Durante la semana, varias personas me preguntaron por la situación argentina y la futura conversión de nuestra Primera Dama en presidenta. Los americanos eran los más ocurrentes: no hablaban de Hillary Clinton sino de la mujer de Bush, y sostenían que Cristina no podía ser peor que Laura. Claro que los americanos presentes en un festival de cine vanguardista suelen tener el corazón bien a la izquierda. Un cineasta me preguntaba esperanzado si era verdad que Kirchner estaba alineado con Fidel Castro, con Chávez y con Morales. Otro me contaba la decepción que sufrió cuando visitó Buenos Aires en abril, en ocasión del Bafici. Antes de viajar, había leído un libro llamado Horizontalism que, a partir de las experiencias de participación popular en la crisis de 2001-2002, se anunciaba como “profundamente importante para saber cómo será la revolución en nuestra época”. En su experiencia de primera mano, sin embargo, nuestro amigo encontró más verticalidad y apatía que horizontalidad.
Los franceses, por su parte, son menos extremos. No paraban de hablar de Sarkozy, un gobernante que sabe ocupar la primera plana de los diarios como pocos en el mundo. Un día anuncia la revolución ambiental. Al otro día se divorcia. Pero siempre está allí. A los europeos del Este, apenas les empezaba a contar que el Sr. K había logrado que cada gobernador y cada intendente dependieran de algún modo de sus favores, repetían como loros: “Putin, Putin”. No sé bien a qué se referían. Los belgas y los españoles, a su vez, se preocupaban de sus conflictos separatistas y preguntaban si alguna provincia nuestra tenía planeado escindirse. Los chinos, japoneses y coreanos no discuten de política con extranjeros, de modo que me fue imposible conocer su pensamiento. Pero los austríacos y los suizos, países ricos donde nunca pasa nada, preguntaban por la calidad de vida y la evolución de la brecha entre ricos y pobres. Como no tenía las estadísticas del INDEC a mano, no pude responderles.
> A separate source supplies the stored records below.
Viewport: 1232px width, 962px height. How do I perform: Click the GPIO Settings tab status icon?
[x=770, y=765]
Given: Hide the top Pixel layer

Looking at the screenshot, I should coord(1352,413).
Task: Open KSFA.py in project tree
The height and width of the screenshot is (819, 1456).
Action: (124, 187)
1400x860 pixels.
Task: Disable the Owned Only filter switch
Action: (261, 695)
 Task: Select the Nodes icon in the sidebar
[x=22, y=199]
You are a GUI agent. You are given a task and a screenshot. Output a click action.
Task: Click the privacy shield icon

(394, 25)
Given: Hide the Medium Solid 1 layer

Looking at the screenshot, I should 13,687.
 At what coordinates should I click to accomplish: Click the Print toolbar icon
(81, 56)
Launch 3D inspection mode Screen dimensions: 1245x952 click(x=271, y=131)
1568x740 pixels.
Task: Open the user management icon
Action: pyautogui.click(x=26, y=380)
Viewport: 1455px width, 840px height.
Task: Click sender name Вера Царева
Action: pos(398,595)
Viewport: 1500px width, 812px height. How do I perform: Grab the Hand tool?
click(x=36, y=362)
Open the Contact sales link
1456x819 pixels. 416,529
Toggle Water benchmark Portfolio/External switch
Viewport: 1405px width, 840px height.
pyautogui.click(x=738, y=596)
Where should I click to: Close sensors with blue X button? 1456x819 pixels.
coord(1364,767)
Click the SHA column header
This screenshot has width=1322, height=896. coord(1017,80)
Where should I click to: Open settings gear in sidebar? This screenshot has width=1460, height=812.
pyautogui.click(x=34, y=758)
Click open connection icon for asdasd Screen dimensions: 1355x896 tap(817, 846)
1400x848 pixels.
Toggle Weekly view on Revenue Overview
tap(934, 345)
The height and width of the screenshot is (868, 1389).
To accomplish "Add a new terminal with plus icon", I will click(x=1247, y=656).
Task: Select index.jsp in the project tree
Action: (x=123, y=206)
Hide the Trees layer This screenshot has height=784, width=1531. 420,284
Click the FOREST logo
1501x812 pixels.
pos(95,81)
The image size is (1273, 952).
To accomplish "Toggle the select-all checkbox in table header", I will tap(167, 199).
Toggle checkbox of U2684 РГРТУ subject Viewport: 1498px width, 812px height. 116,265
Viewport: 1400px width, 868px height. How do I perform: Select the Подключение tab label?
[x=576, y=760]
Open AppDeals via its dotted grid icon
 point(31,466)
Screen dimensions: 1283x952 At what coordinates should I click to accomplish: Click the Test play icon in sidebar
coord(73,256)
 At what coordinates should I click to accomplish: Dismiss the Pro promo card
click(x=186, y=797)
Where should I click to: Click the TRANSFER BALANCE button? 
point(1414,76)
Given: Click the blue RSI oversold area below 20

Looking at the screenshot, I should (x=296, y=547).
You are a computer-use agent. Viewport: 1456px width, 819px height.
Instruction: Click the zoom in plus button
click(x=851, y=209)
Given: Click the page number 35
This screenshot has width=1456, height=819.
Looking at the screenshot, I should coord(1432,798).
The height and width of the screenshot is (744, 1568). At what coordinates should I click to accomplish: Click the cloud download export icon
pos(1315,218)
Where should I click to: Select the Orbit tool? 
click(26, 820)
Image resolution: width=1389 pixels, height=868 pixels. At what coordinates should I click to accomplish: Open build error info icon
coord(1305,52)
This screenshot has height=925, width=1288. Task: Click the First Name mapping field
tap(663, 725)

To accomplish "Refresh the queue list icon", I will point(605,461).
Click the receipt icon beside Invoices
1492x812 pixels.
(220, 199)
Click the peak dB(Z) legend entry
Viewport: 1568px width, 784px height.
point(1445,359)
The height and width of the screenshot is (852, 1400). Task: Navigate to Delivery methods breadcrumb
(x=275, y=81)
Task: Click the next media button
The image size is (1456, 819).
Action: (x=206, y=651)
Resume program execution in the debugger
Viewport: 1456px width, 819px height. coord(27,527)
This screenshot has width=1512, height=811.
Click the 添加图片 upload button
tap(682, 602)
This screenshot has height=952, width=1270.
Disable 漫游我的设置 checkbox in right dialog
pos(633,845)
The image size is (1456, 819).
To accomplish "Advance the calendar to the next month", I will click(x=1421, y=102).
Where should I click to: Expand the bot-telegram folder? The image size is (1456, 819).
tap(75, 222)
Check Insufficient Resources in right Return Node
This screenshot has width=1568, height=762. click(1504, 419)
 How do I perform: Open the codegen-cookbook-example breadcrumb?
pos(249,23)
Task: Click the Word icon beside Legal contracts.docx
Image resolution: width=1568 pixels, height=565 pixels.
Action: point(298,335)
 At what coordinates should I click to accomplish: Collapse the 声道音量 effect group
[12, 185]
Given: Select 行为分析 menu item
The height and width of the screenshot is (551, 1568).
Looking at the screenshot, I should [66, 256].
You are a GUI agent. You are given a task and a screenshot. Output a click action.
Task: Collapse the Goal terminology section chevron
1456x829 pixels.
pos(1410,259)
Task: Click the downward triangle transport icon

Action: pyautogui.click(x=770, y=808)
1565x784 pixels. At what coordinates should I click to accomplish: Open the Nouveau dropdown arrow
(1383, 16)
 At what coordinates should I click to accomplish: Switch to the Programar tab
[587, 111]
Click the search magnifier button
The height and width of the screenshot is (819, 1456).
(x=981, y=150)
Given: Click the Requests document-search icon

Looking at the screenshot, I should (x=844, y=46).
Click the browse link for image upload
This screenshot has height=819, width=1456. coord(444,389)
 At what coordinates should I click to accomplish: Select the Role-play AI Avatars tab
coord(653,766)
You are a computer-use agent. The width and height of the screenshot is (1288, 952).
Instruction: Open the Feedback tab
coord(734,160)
Mientras tanto, llegan a mi blog mensajes kirchneristas. El que más me impresiona dice: “Afortunadamente, Argentina eligió seguir siendo gobernada, durante los próximos 4 años, por los que saben gobernar. Menos mal”.
Miro por la ventana del hotel y veo una ciudad sin polución y sin chicos pidiendo en la calle. Hablo con el personal del festival que gana cinco veces lo que sus colegas en Buenos Aires o Mar del Plata. Descubro que los feriados trabajados se pagan cuatro veces los días normales, que la licencia por maternidad se puede extender hasta dos años y que es obligatoria por cuatro meses en un país donde nadie está preocupado por su situación cuando le llegue la edad de jubilarse. Es cínico decir que la Argentina tiene un buen gobierno cuando ninguna de estas conquistas sociales está ni remotamente cerca, la mitad del empleo es en negro y las hortalizas cuestan lo mismo que en las capitales europeas mientras que los salarios son la cuarta parte.
¿Qué quiere decir gobernar bien? Nos hemos acostumbrado a creer que basta con que haya dinero en los cajeros automáticos y el desempleo baje del 10 por ciento, aunque los sueldos sean miserables. Un buen gobierno, solemos pensar, es el que sabe juntar cada vez más poder aunque no sepa para qué lo quiere. A la distancia, me angustio.